Americans need to know how many of its troops are in harm’s way
There is nothing more fundamental to American democracy than the idea that the government must be answerable to the people.
Editor's Note: The following is an op-ed. The opinions expressed are those of the authors and do not necessarily reflect the views of Task & Purpose.
Civilian control of the military is one of the foundational principles of our nation. Only Congress can declare war and authorize the use of military force. For generations, that principle has been advanced through transparency and accountability to the American people through their elected representatives in Congress. The administration’s decision to stop providing critical information to Congress and the American people about troop deployments threatens the very notion of civilian control and the checks and balances it ensures.
We need to restore public access to quarterly Pentagon reports showing the number of U.S. troops deployed around the world.
Civilian oversight of the military starts with transparency, and since 2008, these reports have offered a good picture of our commitments overseas to the public, Congress, and the press. Right now, the American people can see how many men and women in uniform are stationed in Japan, Germany, California, or Colorado. But that data is hidden for troop deployments in Iraq, Syria, and Afghanistan, where our service members face great risks.
In a democracy, transparency about military deployments is critical. In contrast, the Russian government has declared all military deaths to be state secrets and threatens people with criminal prosecution for trying to learn where their children were killed in combat.
In our country, this information used to be public.
Only in 2018 did the Pentagon strip the troop numbers on combat deployments. When Congress pressed for an explanation, then-Secretary of Defense James Mattis argued it was “sensitive information that could advantage our enemy.” Never mind that troop numbers were public during the heights of the forever war, including the surge in Iraq, the surge in Afghanistan, and the war against the Islamic State. Never mind that the data is quarterly and is only the top-line for an entire country. Mattis' argument supposes that insurgents in Eastern Afghanistan are planning attacks based on three-month-old data that includes the number of Defense Department civilians stationed in Kabul.
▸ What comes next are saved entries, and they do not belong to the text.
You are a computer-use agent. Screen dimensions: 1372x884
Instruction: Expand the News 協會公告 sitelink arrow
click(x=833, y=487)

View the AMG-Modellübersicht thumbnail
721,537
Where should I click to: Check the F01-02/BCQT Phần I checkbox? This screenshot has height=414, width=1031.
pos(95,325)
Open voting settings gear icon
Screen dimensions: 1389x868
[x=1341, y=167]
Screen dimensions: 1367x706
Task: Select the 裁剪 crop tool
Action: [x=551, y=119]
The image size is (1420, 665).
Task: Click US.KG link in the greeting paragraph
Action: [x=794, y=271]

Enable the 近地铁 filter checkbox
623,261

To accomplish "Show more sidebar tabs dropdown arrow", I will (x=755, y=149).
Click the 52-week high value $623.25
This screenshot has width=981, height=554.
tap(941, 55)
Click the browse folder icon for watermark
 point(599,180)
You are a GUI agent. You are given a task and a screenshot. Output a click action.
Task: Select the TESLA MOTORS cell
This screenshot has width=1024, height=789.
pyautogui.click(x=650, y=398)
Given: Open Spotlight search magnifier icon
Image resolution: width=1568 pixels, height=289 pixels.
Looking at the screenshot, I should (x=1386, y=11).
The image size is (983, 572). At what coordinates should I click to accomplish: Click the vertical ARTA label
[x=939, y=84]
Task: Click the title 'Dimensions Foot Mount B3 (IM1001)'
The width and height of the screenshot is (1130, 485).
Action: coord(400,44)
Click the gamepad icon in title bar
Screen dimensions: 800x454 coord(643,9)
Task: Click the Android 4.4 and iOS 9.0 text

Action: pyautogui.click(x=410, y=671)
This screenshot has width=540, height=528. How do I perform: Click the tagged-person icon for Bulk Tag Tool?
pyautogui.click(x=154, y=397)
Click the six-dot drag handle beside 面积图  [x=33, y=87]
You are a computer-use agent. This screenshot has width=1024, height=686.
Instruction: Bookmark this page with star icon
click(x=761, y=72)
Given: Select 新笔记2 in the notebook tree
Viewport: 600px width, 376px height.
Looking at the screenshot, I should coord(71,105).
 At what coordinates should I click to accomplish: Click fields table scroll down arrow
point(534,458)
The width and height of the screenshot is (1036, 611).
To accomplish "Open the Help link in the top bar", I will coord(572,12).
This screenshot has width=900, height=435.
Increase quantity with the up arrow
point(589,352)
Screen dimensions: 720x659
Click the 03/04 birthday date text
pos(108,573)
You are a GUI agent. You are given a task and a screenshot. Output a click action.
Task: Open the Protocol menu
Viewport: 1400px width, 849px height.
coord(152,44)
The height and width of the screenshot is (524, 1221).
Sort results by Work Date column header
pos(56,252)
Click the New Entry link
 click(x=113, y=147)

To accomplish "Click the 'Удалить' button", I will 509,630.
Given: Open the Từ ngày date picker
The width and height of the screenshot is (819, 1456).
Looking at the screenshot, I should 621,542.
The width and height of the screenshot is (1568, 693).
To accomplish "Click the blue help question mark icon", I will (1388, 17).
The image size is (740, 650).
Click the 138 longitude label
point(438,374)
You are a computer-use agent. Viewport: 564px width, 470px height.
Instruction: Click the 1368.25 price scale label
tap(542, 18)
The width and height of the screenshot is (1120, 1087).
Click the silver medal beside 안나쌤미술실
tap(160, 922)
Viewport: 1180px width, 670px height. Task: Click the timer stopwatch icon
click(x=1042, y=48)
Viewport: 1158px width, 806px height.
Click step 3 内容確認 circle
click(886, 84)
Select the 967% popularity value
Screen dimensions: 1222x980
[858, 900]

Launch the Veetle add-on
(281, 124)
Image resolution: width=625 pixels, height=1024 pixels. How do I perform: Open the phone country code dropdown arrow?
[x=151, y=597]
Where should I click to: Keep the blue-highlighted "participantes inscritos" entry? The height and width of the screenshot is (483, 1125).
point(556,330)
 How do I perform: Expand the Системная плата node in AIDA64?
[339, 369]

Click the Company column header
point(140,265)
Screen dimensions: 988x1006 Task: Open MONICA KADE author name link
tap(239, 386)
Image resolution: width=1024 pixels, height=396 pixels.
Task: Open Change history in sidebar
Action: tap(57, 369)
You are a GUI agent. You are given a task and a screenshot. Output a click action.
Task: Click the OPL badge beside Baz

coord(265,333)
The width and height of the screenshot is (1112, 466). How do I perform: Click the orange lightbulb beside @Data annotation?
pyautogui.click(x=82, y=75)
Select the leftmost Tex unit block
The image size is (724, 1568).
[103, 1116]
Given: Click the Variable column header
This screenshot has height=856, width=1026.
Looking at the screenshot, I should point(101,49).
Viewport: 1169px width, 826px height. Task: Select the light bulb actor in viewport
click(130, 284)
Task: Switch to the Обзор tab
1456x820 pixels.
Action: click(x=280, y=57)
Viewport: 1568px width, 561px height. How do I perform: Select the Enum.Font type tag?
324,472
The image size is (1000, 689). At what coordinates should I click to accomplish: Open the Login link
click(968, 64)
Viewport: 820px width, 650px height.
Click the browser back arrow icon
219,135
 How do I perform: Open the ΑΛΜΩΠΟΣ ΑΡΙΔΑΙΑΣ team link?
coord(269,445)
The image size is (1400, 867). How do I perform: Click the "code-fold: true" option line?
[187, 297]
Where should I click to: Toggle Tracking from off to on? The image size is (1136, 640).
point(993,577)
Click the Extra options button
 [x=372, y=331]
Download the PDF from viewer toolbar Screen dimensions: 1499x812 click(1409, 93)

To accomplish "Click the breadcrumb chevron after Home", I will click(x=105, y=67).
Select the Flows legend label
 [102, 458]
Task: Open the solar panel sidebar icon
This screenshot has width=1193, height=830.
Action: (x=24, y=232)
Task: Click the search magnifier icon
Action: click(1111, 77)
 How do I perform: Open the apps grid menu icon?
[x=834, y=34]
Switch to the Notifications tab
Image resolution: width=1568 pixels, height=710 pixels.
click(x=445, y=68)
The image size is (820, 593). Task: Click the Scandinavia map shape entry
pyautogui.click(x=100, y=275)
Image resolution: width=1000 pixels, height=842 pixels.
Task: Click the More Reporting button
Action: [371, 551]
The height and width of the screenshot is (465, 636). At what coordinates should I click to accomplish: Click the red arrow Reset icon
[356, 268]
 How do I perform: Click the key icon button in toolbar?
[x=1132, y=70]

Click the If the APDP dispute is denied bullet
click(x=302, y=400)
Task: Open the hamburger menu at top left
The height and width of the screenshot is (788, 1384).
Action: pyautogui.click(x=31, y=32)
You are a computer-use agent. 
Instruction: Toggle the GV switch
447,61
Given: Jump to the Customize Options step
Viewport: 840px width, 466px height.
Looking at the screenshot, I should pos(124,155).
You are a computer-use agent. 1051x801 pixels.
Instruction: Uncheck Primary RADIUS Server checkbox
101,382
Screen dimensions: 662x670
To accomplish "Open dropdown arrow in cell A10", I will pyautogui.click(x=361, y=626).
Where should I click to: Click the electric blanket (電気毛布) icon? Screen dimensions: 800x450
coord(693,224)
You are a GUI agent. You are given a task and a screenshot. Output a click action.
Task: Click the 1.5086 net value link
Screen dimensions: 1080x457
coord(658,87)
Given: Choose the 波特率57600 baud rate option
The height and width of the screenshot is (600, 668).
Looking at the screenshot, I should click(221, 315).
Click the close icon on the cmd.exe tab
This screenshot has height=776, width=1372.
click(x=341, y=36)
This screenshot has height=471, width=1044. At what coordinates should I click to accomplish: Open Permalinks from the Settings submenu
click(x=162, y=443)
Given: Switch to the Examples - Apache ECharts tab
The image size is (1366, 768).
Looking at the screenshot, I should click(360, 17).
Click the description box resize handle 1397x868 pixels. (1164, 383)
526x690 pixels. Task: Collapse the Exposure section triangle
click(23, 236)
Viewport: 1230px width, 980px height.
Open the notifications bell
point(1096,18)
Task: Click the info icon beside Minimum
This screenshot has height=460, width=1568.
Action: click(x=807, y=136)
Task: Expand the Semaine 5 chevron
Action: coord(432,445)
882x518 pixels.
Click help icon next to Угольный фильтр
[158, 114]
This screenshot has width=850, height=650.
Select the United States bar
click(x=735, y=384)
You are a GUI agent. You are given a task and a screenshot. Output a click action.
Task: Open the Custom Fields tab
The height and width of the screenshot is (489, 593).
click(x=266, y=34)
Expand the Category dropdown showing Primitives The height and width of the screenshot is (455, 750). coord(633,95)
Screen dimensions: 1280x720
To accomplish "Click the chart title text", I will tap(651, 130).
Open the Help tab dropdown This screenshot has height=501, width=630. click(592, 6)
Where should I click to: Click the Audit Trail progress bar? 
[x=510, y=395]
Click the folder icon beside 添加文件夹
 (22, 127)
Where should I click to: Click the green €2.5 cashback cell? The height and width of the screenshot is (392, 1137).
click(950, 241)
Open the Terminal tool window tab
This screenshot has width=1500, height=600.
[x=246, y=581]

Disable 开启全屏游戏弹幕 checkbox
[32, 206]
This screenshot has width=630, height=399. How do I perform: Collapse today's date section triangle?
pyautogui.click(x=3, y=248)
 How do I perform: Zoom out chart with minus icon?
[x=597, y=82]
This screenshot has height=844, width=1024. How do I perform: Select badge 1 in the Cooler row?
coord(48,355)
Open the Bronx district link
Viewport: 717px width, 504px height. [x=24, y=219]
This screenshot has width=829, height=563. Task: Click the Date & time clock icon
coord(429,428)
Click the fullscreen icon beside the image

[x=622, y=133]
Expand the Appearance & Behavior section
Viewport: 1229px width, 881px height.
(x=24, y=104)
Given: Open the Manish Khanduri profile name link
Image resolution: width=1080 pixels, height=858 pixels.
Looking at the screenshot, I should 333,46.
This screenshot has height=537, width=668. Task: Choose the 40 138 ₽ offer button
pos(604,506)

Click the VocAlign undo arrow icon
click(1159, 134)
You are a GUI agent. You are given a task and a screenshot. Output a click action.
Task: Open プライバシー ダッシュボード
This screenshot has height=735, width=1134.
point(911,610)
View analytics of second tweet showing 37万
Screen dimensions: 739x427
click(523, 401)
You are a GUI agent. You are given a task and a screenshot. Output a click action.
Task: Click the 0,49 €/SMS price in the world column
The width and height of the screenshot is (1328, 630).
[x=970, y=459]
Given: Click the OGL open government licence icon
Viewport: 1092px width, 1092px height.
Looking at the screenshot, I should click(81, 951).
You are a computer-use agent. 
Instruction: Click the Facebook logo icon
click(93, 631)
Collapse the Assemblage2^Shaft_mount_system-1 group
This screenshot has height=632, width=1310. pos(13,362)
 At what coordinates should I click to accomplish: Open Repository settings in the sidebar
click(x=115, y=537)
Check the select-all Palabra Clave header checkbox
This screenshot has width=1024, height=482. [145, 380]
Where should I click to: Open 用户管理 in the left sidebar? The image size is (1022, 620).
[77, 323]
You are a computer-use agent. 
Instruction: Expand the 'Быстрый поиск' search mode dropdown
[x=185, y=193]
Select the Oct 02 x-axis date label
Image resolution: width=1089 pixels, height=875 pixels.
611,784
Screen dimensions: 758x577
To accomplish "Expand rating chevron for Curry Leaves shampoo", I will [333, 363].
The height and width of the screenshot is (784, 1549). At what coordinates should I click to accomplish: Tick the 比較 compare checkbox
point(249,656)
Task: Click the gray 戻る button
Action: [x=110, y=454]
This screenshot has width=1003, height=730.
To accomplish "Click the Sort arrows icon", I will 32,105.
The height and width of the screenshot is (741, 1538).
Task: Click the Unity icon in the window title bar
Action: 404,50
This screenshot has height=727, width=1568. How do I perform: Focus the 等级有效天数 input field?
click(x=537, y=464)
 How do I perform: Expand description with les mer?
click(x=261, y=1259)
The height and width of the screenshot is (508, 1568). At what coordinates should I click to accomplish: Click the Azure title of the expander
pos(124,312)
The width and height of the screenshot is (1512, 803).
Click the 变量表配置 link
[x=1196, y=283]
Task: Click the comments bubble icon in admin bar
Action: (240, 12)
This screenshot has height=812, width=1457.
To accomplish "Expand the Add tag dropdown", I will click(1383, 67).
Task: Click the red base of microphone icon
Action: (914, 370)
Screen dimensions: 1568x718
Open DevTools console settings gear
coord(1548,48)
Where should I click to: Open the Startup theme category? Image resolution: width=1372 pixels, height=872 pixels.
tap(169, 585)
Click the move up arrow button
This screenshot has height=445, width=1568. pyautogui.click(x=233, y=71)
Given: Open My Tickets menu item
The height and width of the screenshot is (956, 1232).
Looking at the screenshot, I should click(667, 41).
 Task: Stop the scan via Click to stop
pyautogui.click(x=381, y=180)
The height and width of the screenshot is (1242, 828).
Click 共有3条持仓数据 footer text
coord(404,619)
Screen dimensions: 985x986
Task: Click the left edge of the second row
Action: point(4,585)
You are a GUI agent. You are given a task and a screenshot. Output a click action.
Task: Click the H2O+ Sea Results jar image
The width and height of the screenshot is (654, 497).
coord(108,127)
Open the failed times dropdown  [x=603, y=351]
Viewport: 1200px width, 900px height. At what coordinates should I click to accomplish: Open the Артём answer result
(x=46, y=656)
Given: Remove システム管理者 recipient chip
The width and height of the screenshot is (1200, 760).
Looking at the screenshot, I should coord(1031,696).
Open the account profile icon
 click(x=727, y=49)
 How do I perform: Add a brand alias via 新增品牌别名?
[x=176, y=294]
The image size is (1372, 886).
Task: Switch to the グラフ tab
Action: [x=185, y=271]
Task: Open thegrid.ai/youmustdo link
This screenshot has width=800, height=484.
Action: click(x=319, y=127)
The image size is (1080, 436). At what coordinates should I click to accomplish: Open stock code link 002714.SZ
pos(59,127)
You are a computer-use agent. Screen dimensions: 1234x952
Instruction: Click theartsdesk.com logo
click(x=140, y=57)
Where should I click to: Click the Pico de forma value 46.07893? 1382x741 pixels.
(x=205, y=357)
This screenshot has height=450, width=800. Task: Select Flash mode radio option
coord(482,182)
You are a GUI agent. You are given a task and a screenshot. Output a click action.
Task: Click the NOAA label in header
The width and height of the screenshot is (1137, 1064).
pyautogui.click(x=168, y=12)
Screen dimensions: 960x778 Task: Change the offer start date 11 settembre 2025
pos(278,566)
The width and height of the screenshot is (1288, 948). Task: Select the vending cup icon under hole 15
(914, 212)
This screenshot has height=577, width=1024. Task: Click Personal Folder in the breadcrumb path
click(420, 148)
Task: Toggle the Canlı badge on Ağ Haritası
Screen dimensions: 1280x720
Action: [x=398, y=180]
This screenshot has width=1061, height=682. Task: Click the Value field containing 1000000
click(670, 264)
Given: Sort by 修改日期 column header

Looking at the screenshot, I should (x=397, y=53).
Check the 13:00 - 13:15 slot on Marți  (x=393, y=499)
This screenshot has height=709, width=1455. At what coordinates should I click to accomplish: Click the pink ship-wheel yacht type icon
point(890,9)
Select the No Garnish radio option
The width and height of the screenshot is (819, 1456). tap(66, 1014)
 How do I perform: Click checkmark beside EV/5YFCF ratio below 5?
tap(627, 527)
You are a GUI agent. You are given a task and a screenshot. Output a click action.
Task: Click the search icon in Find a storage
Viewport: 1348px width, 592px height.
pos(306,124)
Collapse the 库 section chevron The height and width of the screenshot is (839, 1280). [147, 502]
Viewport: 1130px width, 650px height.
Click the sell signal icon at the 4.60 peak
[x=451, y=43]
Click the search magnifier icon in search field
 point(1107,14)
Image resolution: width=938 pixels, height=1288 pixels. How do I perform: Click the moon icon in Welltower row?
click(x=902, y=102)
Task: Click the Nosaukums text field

This argument doesn’t hold up to scrutiny, which is why it was immediately rejected by Congress in the FY19 National Defense Authorization Act (NDAA). Section 595 of that act states that “the Secretary of Defense shall make publicly available, on a quarterly basis, on a website of the Department the top-line numbers of members of the Armed Forces deployed for each country.” There is an exception for sensitive military operations, such as special forces missions in Africa, but that exception explicitly does not apply to Iraq, Afghanistan, and Syria.
This provision has been ignored by the Pentagon since it was signed into law by President Trump in 2018. This defiance of law cannot be countenanced.
There is nothing more fundamental to American democracy than the idea that the government must be answerable to the people. Indeed, our founders were particularly sensitive to the risks of an unaccountable military. They knew that decisions over war and peace affected all Americans, and so those choices should be decided by those in our government closest to the people. They wrote Article I, Section 8 of the Constitution to give Congress the power to fund armies, and if necessary, take that funding away.
We plan to exercise this authority.
Our amendment to this year’s NDAA would restrict part of the budget for the office of the Secretary of Defense until the top-line troop data is restored. Our effort is endorsed by groups across the political spectrum, including veterans’ organizations VoteVets, Concerned Veterans of America, and Common Defense. We urge all of our colleagues to join us in demanding the transparency that the American people deserve.
Our proposal is a small step for accountability, but an important one. All Members of Congress — no matter their party, military experience, or committee assignments — should be outraged when the Pentagon ignores the laws we write.
That is especially true when it denies the American people the right to know where men and women are being sent to war on our behalf.